Baseline #14 – A Guide to Variables in Figma
The feature we’ve been waiting for is finally here! Here's everything I've learned.
Hello again! 👋 Phew, what a busy couple of weeks! Since returning home from Figma’s 2023 Config conference, I’ve been spending time in the tool, working to adjust all of the various component libraries to use the many new features now available.
In this edition of the newsletter, and perhaps in the next few to come, I’d love to dive deep into each of those new features, uncover what’s new, and share all that I’ve learned as I make my way into everything. Let’s start by talking more about variables, what they are, how I’m beginning to use them, and a few shortcuts to help make workflows and creation more efficient!
All About Variables
Within almost every new product update, it seemed that Figma was working to bring new value to the design tool and introduce ways in which the two functions of design and engineering could become closer. The launch of components allowed designers to create and maintain reusable assets, such as buttons, inputs, and controls, often matching those building blocks in code with Figma. Styles let us more concretely define color, typography, and effects within designs so that these more primitive elements could be made consistent and accessible across platforms. For the first time, developers could reference a name representing a color or type definition instead of the raw output within the Inspect Panel.
But even with those added features, one important component (no pun intended!) had always been missing: the ability to create and use preset values or tokens within designs, such as for corner radius or spacing measurements. Support for repeatable values within Figma has finally arrived, and the Figma team has, of course, named this new feature variables!
Variables allow us to create, store, and use reusable values throughout Figma, such as text strings or colors. A number can be created and used to represent a system’s corner radius value or a color always intended for use as a button’s background color can be defined and referenced.

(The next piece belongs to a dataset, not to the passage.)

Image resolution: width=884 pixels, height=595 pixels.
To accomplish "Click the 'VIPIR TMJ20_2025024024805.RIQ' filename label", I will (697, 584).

To understand more, let’s talk about the various types of variables available and supported within Figma today and how to apply each!
To access the new Variables modal, where variables are created and managed, click on the canvas when inside a file so that no objects or layers are selected. This can also be done by pressing ESC. Within the right sidebar is a new section called Local variables, and clicking on the settings icon to the right launches the Variables modal. Here is where it’s possible to view all variables already made or to create a new one!
💡 Tip: Duplicate existing variables by selecting a variable row and tapping Shift + Enter to create variables even more quickly. (Thanks for this one, Molly!)